Give back the rows below with "GUI agent" replaced by "interface agent" wherever it occurs, leaving everything else as it is.

[Lines of data]
<<<<

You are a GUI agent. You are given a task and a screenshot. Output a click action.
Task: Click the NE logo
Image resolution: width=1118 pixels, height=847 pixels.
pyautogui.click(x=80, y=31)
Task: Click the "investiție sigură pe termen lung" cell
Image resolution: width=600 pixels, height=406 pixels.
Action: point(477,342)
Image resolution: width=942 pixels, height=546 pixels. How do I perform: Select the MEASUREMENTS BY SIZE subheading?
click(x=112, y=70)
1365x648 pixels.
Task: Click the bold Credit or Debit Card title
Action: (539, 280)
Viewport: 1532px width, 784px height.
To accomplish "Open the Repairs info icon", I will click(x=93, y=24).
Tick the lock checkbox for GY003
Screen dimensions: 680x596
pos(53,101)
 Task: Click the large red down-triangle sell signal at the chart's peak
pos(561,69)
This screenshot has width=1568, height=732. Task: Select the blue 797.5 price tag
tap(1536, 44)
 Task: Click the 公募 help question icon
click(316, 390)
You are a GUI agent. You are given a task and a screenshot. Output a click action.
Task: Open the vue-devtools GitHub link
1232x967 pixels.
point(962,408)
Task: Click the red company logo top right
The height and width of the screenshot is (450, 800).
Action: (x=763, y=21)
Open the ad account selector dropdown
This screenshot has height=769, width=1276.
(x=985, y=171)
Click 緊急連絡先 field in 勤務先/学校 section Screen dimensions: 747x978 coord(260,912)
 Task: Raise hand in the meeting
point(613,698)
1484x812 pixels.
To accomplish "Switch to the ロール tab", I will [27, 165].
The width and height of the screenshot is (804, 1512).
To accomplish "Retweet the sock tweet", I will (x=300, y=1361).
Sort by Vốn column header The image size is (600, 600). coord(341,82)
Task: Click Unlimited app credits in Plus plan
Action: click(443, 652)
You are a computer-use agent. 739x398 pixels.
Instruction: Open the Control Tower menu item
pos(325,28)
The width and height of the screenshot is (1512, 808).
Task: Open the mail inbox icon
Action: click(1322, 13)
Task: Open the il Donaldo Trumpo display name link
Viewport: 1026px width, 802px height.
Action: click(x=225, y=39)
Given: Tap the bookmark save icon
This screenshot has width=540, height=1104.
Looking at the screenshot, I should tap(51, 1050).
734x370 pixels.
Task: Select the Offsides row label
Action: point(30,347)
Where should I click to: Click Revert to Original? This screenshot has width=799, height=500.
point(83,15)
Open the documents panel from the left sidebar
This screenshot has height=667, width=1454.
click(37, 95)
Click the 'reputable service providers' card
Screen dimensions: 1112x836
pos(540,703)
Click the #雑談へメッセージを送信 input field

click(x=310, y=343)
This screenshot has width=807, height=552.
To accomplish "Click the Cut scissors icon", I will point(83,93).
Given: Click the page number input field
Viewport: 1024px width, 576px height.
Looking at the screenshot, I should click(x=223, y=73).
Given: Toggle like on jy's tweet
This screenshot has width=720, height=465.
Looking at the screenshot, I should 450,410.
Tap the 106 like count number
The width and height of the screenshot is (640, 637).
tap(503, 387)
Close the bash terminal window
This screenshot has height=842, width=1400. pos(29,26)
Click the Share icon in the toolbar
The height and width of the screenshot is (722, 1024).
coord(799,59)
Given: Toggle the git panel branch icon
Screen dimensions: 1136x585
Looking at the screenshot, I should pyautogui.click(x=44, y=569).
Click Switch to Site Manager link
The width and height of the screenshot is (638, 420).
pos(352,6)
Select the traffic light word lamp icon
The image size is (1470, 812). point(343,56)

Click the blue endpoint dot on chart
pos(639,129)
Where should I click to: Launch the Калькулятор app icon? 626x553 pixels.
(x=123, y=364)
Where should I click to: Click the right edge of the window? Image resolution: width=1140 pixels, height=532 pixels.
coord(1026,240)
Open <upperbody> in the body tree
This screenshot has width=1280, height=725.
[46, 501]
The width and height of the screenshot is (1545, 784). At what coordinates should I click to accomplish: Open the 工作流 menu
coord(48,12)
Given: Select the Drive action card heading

>>>>

## REPLY
You are a interface agent. You are given a task and a screenshot. Output a click action.
Task: Click the NE logo
Image resolution: width=1118 pixels, height=847 pixels.
pyautogui.click(x=80, y=31)
Task: Click the "investiție sigură pe termen lung" cell
Image resolution: width=600 pixels, height=406 pixels.
Action: point(477,342)
Image resolution: width=942 pixels, height=546 pixels. How do I perform: Select the MEASUREMENTS BY SIZE subheading?
click(x=112, y=70)
1365x648 pixels.
Task: Click the bold Credit or Debit Card title
Action: (539, 280)
Viewport: 1532px width, 784px height.
To accomplish "Open the Repairs info icon", I will click(x=93, y=24).
Tick the lock checkbox for GY003
Screen dimensions: 680x596
pos(53,101)
 Task: Click the large red down-triangle sell signal at the chart's peak
pos(561,69)
This screenshot has width=1568, height=732. Task: Select the blue 797.5 price tag
tap(1536, 44)
 Task: Click the 公募 help question icon
click(316, 390)
You are a interface agent. You are given a task and a screenshot. Output a click action.
Task: Open the vue-devtools GitHub link
1232x967 pixels.
point(962,408)
Task: Click the red company logo top right
The height and width of the screenshot is (450, 800).
Action: (x=763, y=21)
Open the ad account selector dropdown
This screenshot has height=769, width=1276.
(x=985, y=171)
Click 緊急連絡先 field in 勤務先/学校 section Screen dimensions: 747x978 coord(260,912)
 Task: Raise hand in the meeting
point(613,698)
1484x812 pixels.
To accomplish "Switch to the ロール tab", I will [27, 165].
The width and height of the screenshot is (804, 1512).
To accomplish "Retweet the sock tweet", I will (x=300, y=1361).
Sort by Vốn column header The image size is (600, 600). coord(341,82)
Task: Click Unlimited app credits in Plus plan
Action: click(443, 652)
You are a computer-use agent. 739x398 pixels.
Instruction: Open the Control Tower menu item
pos(325,28)
The width and height of the screenshot is (1512, 808).
Task: Open the mail inbox icon
Action: click(1322, 13)
Task: Open the il Donaldo Trumpo display name link
Viewport: 1026px width, 802px height.
Action: click(x=225, y=39)
Given: Tap the bookmark save icon
This screenshot has width=540, height=1104.
Looking at the screenshot, I should tap(51, 1050).
734x370 pixels.
Task: Select the Offsides row label
Action: point(30,347)
Where should I click to: Click Revert to Original? This screenshot has width=799, height=500.
point(83,15)
Open the documents panel from the left sidebar
This screenshot has height=667, width=1454.
click(37, 95)
Click the 'reputable service providers' card
Screen dimensions: 1112x836
pos(540,703)
Click the #雑談へメッセージを送信 input field

click(x=310, y=343)
This screenshot has width=807, height=552.
To accomplish "Click the Cut scissors icon", I will point(83,93).
Given: Click the page number input field
Viewport: 1024px width, 576px height.
Looking at the screenshot, I should click(x=223, y=73).
Given: Toggle like on jy's tweet
This screenshot has width=720, height=465.
Looking at the screenshot, I should 450,410.
Tap the 106 like count number
The width and height of the screenshot is (640, 637).
tap(503, 387)
Close the bash terminal window
This screenshot has height=842, width=1400. pos(29,26)
Click the Share icon in the toolbar
The height and width of the screenshot is (722, 1024).
coord(799,59)
Given: Toggle the git panel branch icon
Screen dimensions: 1136x585
Looking at the screenshot, I should pyautogui.click(x=44, y=569).
Click Switch to Site Manager link
The width and height of the screenshot is (638, 420).
pos(352,6)
Select the traffic light word lamp icon
The image size is (1470, 812). point(343,56)

Click the blue endpoint dot on chart
pos(639,129)
Where should I click to: Launch the Калькулятор app icon? 626x553 pixels.
(x=123, y=364)
Where should I click to: Click the right edge of the window? Image resolution: width=1140 pixels, height=532 pixels.
coord(1026,240)
Open <upperbody> in the body tree
This screenshot has width=1280, height=725.
[46, 501]
The width and height of the screenshot is (1545, 784). At what coordinates should I click to accomplish: Open the 工作流 menu
coord(48,12)
Given: Select the Drive action card heading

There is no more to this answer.